Kasus Brigadir J, Obstruction of Justice dalam RKUHP Harus Diperbaiki
Utama

Kasus Brigadir J, Obstruction of Justice dalam RKUHP Harus Diperbaiki

Karena RKUHP belum mengatur soal bagaimana bila penegak hukum di lingkungan peradilan, seperti seperti hakim, penyidik, dan penyelidik melakukan perbuatan yang merendahkan martabat, kewibawaan, dan/atau kehormatan lembaga peradilan. Obstruction of Justice dapat dikategorikan sebagai tindakan Contempt of Court.

Oleh:
Rofiq Hidayat
Bacaan 4 Menit
Ilustrasi
Ilustrasi

Banyak personil kepolisian yang ditengarai melanggar kode etik profesi sebagai anggota Polri dalam kasus pembunuhan Brigadir Nofriansyah Yoshua hutabarat alias Brigadir J sebagai bentuk menghalang-halangi proses penyidikan atau lazim disebut Obstruction of Justice. Ketidakprofesionalan sejumlah anggota Polri dalam olah Tempat Kejadian Perkara (TKP) yang berdampak terhadap keberadaan barang bukti menjadi salah satu contoh dari banyak kasus obstruction of justice. Lantas seperti apa aturan obstruction of justice dalam Kitab Undang-Undang Hukum Pidana (KUHP)?

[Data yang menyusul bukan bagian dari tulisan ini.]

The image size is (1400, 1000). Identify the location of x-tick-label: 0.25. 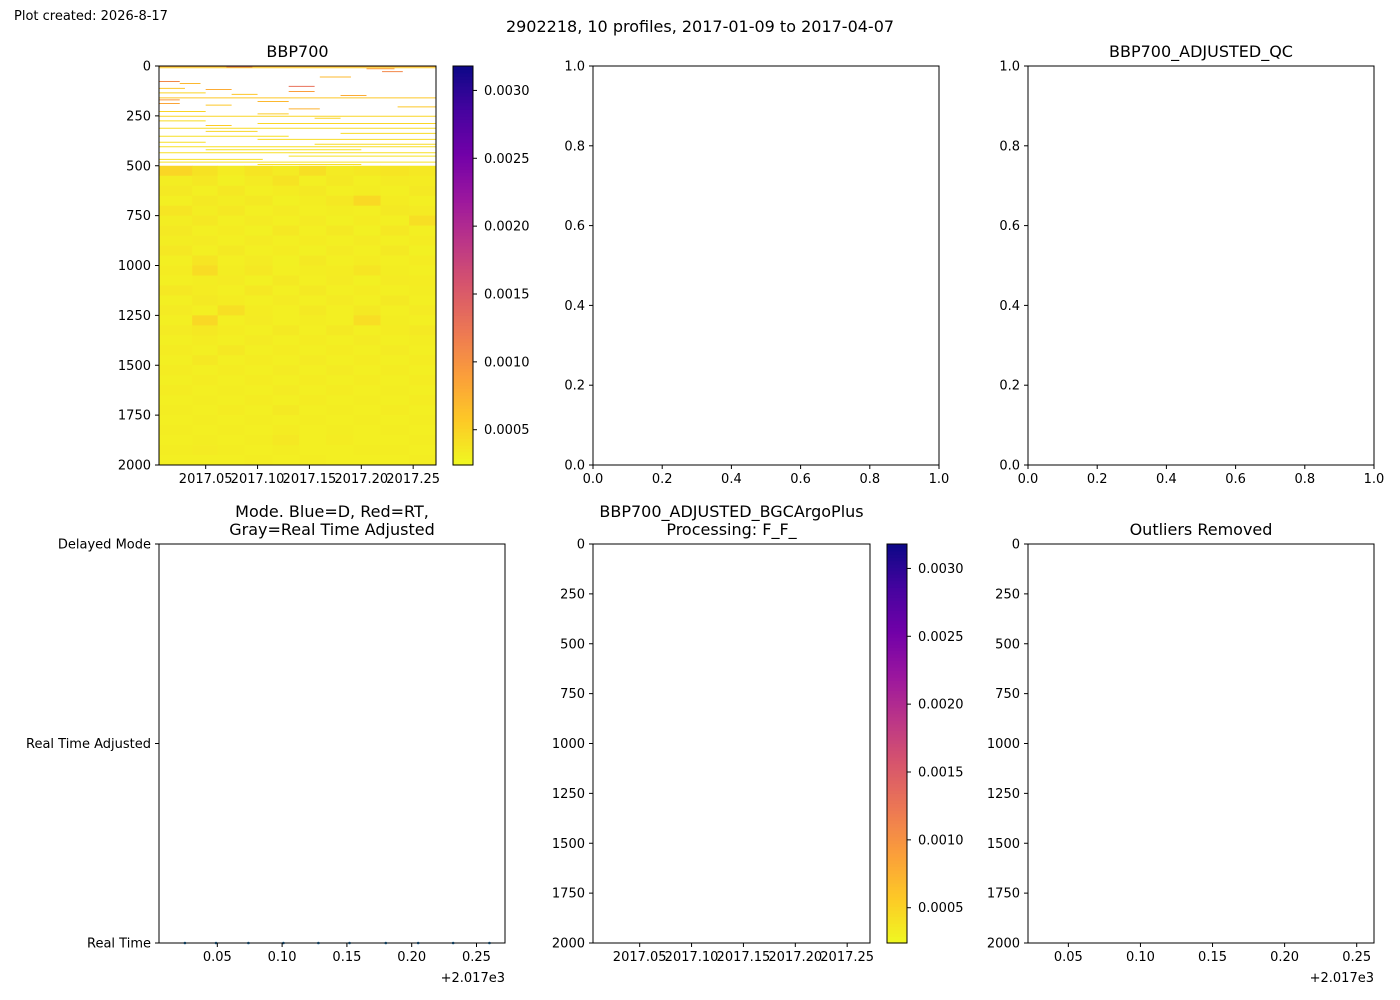
(1356, 958).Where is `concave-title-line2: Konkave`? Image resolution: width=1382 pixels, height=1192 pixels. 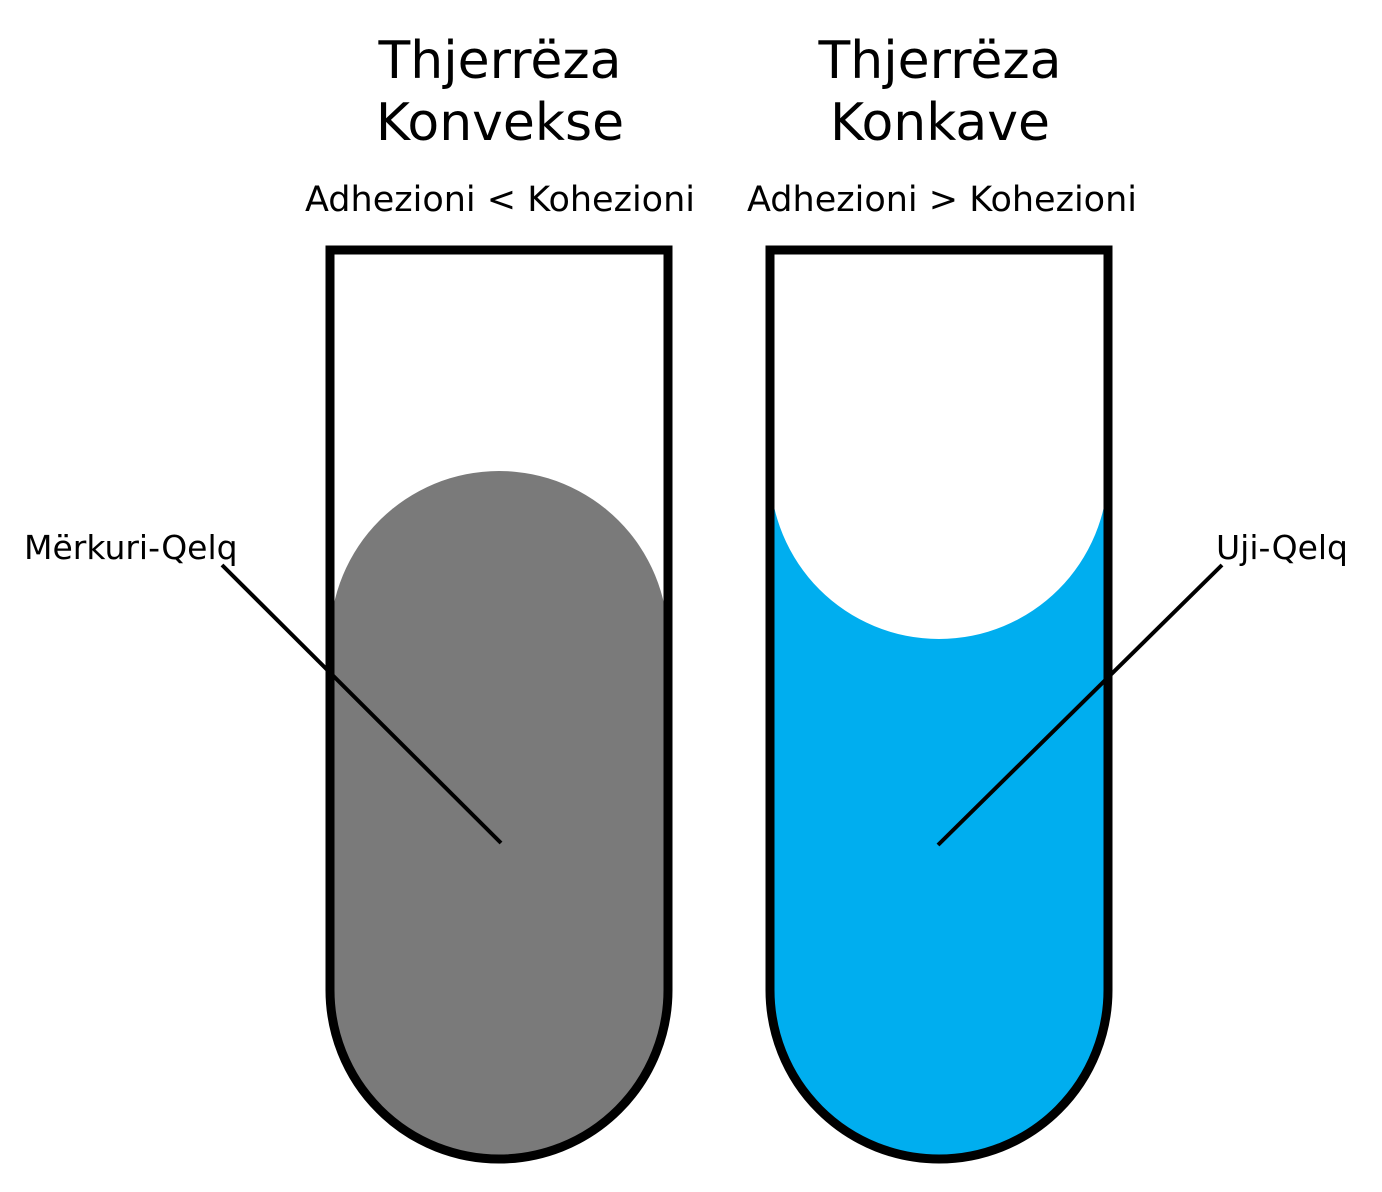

Guru Besar Hukum Pidana Fakultas Hukum Universitas Al-Azhar Indonesia (UAI) Prof Suparji Ahmad menerangkan tindakan menghalang-halangi proses peradilan telah diatur dalam KUHP dan hukum pidana khusus (UU Pemberantasan Tindak Pidana Korupsi). Dalam KUHP, tindakan obstruction of justice dalam sejumlah pasal dapat diartikan sebagai tindakan menghalang-halangi proses peradilan.

Hanya terdapat satu pasal yang secara jelas menyebutkan unsur dan tujuan yakni frasa “untuk menghalang-halangi atau menyusahkan pemeriksaan dan penyelidikan atau penuntutan” sebagaimana tertuang dalam Pasal 221 ayat (1) sub 2e KUHP. Pasal 221 ayat (1) KUHP juga mengatur mengenai perbuatan menyembunyikan orang yang melakukan kejahatan dan menghalang-halangi penyidikan.

“Perbuatan tersebut dapat dikategorikan sebagai tindak pidana terhadap proses peradilan (Contempt of Court),” ujarnya saat berbincang kepada Hukumonline, Senin (15/8/2022).

Baca Juga:

Baginya, perbuatan menyembunyikan orang yang melakukan kejahatan dan menghalang-halangi penyidikan dapat dikategorikan sebagai tindak pidana terhadap proses peradilan. Termasuk perbuatan merekayasa kasus atau rekayasa bukti (fabricated evidence). Menurutnya, perbuatan tersebut pun tergolong sebagai obstruction of justice sebagaimana diatur dalam Pasal 221, 231 dan juga 233 KUHP.

“Perbuatan yang juga tergolong sebagai menghalang-halangi proses peradilan tersebut bisa dalam bentuk menyampaikan bukti, keterangan palsu, atau mengarahkan saksi untuk memberikan keterangan palsu dalam proses peradilan,” ujarnya.